--- START ---
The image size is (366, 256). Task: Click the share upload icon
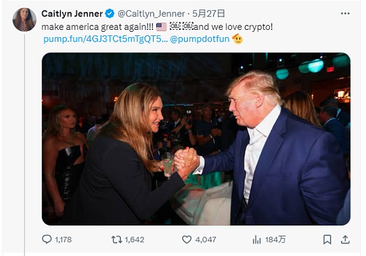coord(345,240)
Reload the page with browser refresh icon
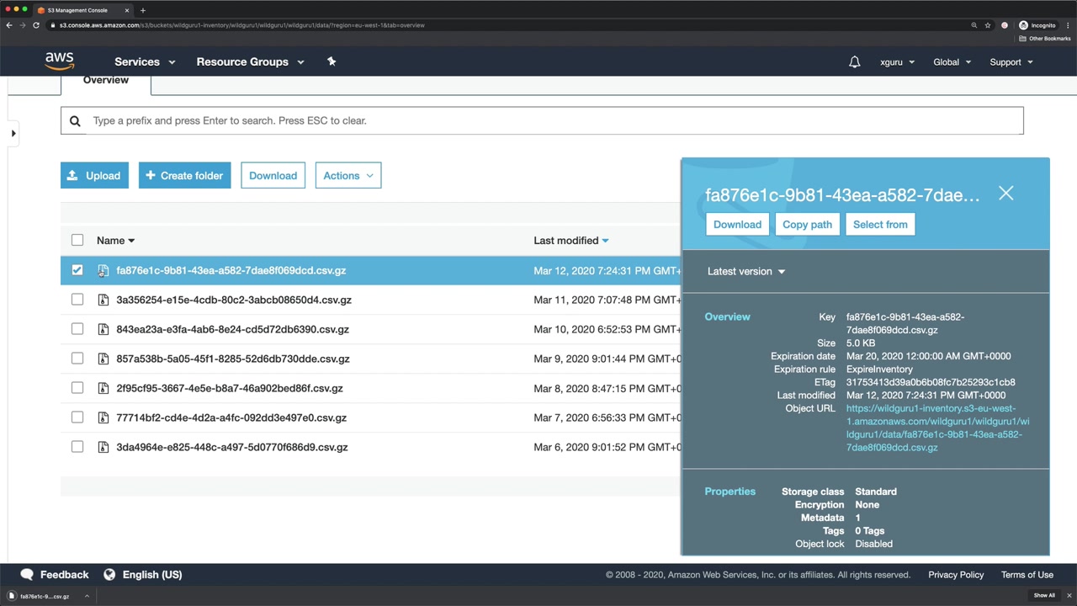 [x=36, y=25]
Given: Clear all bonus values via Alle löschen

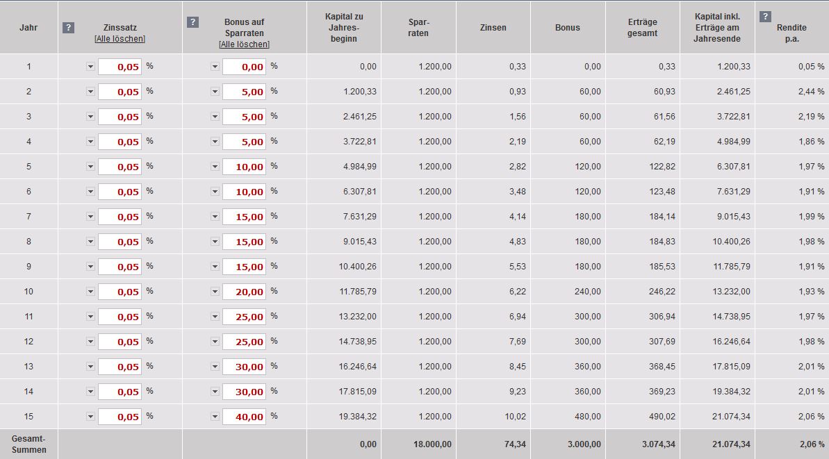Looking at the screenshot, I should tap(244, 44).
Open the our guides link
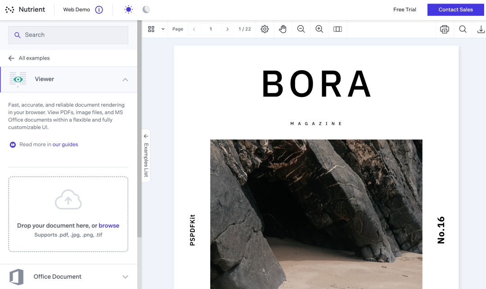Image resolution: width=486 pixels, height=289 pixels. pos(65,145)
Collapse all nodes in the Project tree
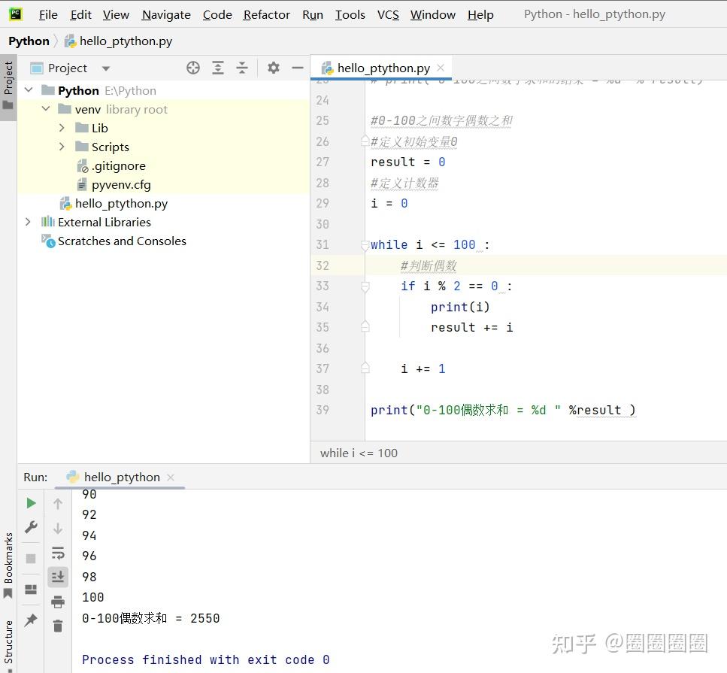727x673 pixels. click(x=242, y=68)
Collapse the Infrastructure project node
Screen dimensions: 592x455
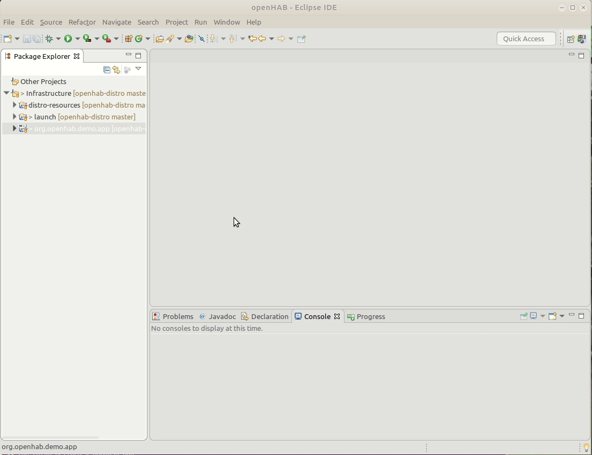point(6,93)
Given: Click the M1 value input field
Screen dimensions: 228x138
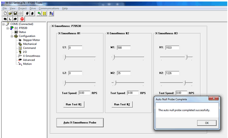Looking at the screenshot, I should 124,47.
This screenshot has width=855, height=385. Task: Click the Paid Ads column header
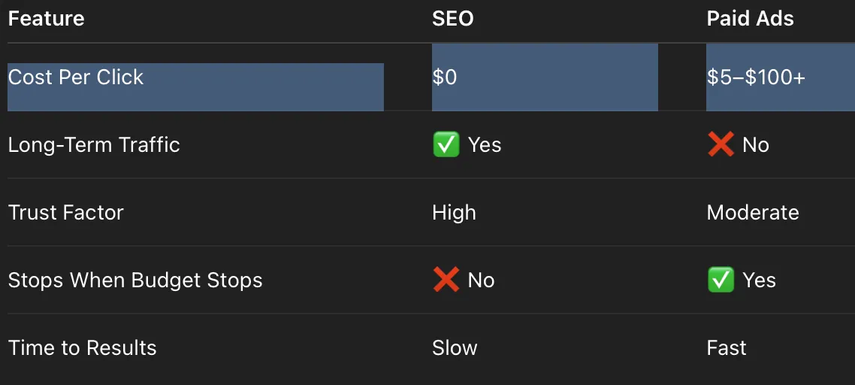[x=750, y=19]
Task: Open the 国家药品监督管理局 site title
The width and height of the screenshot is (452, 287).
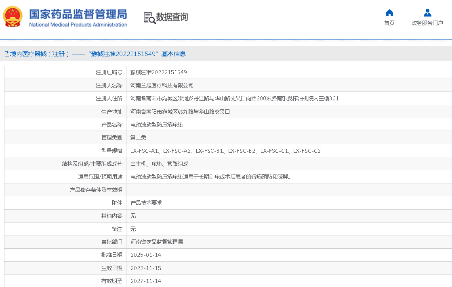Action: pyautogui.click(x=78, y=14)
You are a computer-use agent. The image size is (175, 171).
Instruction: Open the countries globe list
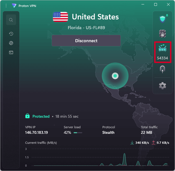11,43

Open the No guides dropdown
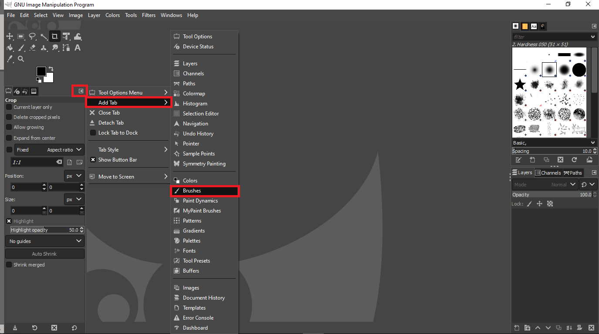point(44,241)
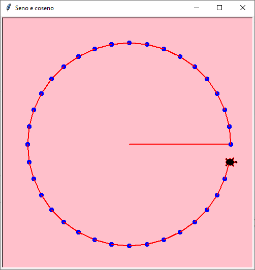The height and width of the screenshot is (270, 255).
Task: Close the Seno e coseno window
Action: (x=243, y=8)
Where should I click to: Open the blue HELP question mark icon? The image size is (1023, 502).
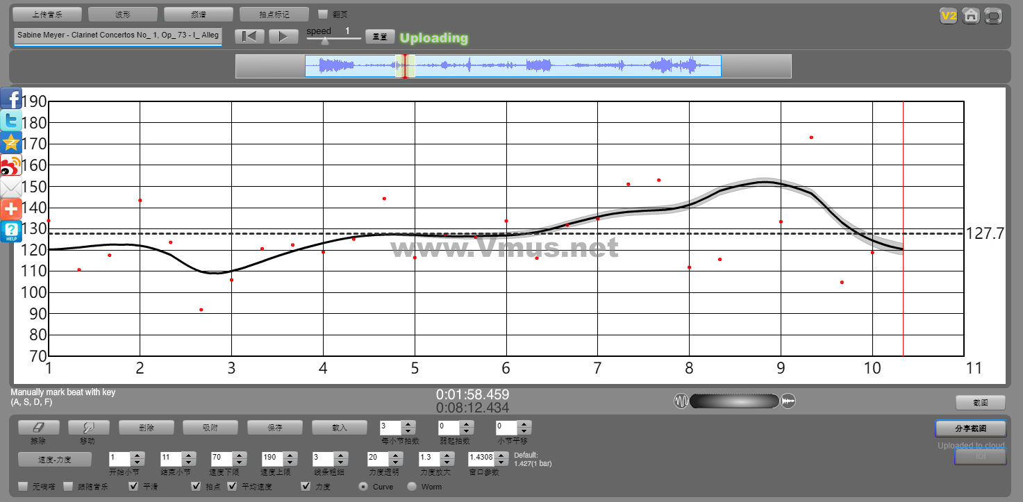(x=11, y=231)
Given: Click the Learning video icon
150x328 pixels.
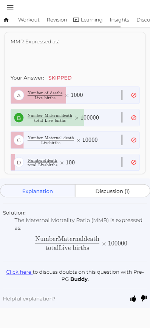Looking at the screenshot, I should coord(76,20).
--- END ---
--- START ---
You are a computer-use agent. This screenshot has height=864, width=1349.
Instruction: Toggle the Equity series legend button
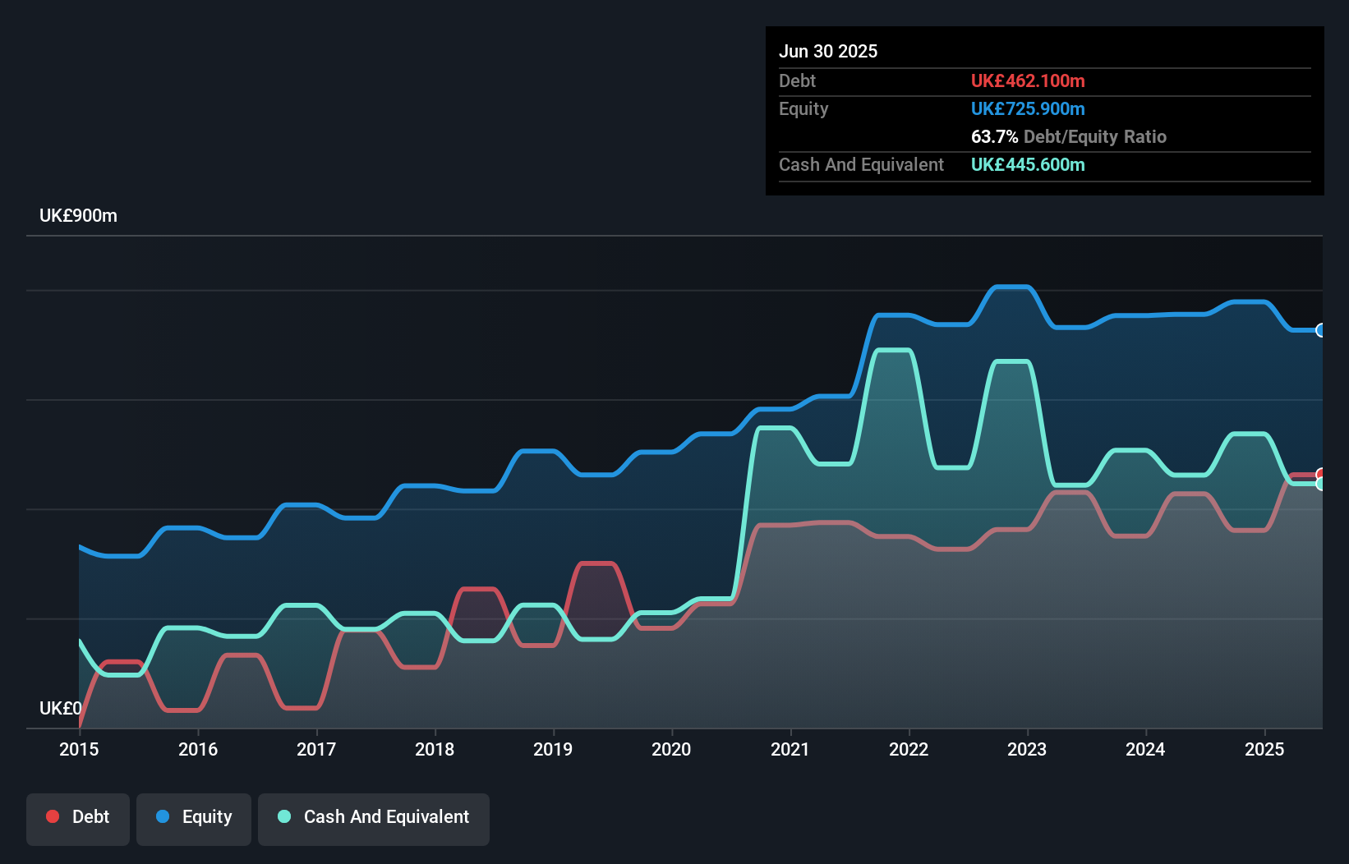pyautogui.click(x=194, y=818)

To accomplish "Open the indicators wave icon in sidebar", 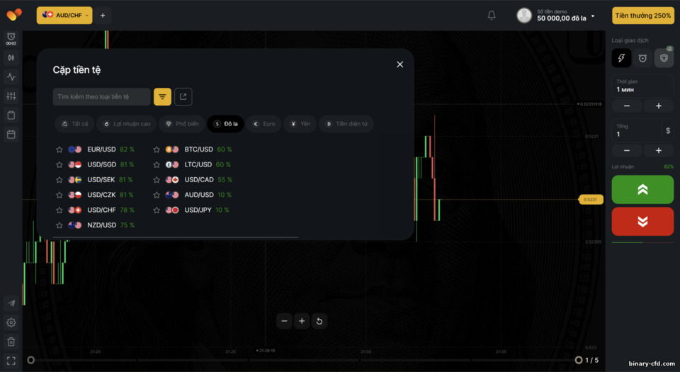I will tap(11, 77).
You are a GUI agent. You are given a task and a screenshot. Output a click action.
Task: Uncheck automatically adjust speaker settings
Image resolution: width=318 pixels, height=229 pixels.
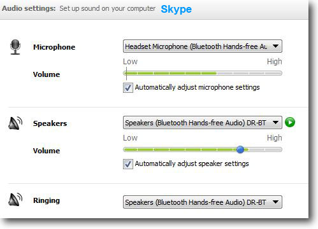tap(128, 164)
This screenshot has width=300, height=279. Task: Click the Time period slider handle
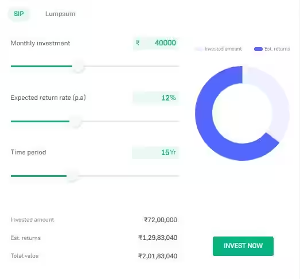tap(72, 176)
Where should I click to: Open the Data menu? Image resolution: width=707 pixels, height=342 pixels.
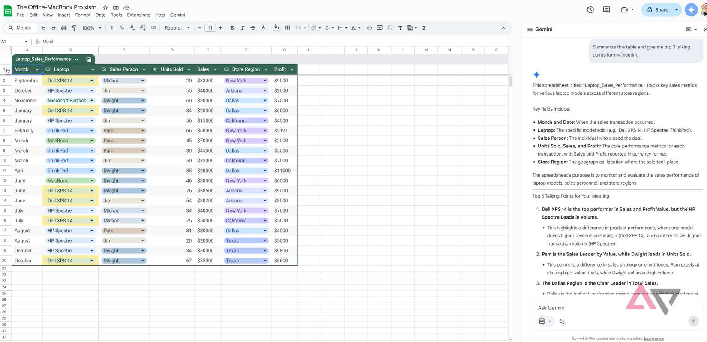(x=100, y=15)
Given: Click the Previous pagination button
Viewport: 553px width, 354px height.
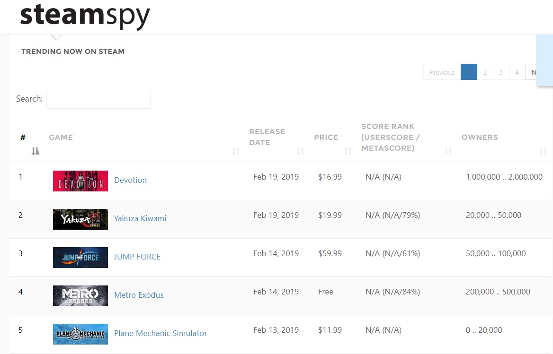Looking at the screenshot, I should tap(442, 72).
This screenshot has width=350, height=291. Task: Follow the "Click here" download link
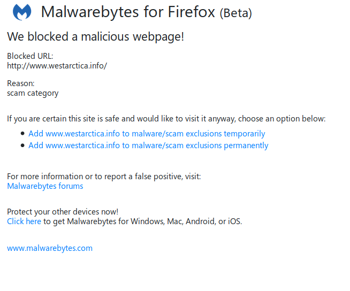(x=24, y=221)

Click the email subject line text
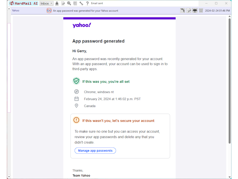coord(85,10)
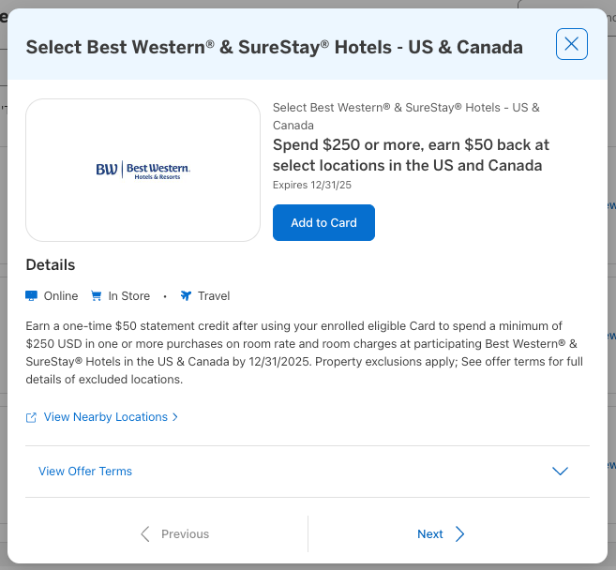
--- END ---
--- START ---
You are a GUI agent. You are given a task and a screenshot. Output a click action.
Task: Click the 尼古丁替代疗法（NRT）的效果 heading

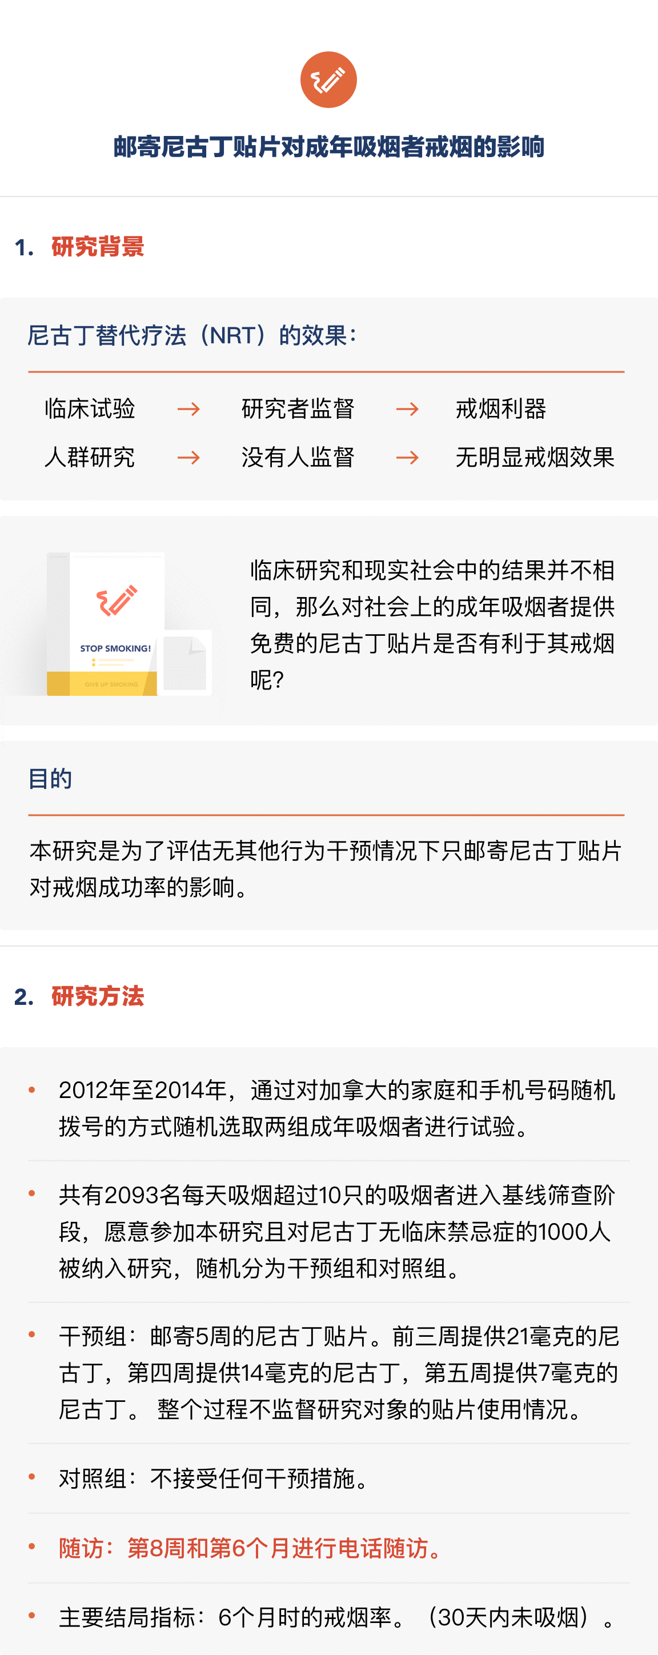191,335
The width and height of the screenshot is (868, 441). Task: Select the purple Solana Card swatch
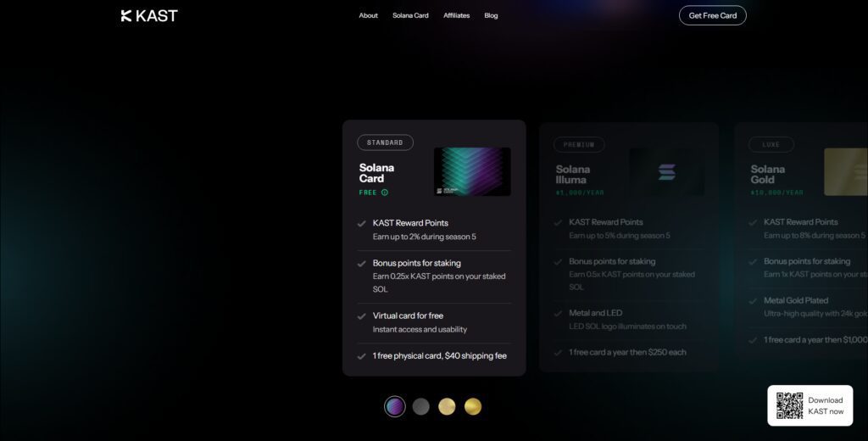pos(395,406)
--- END ---
— What the task asks —
Which lines of the records above hold the word "computer"? Copy each of them.

— Result of the task —
You are a computer-use agent. The image size is (175, 171).
You are a computer-use agent. This screenshot has height=864, width=1349.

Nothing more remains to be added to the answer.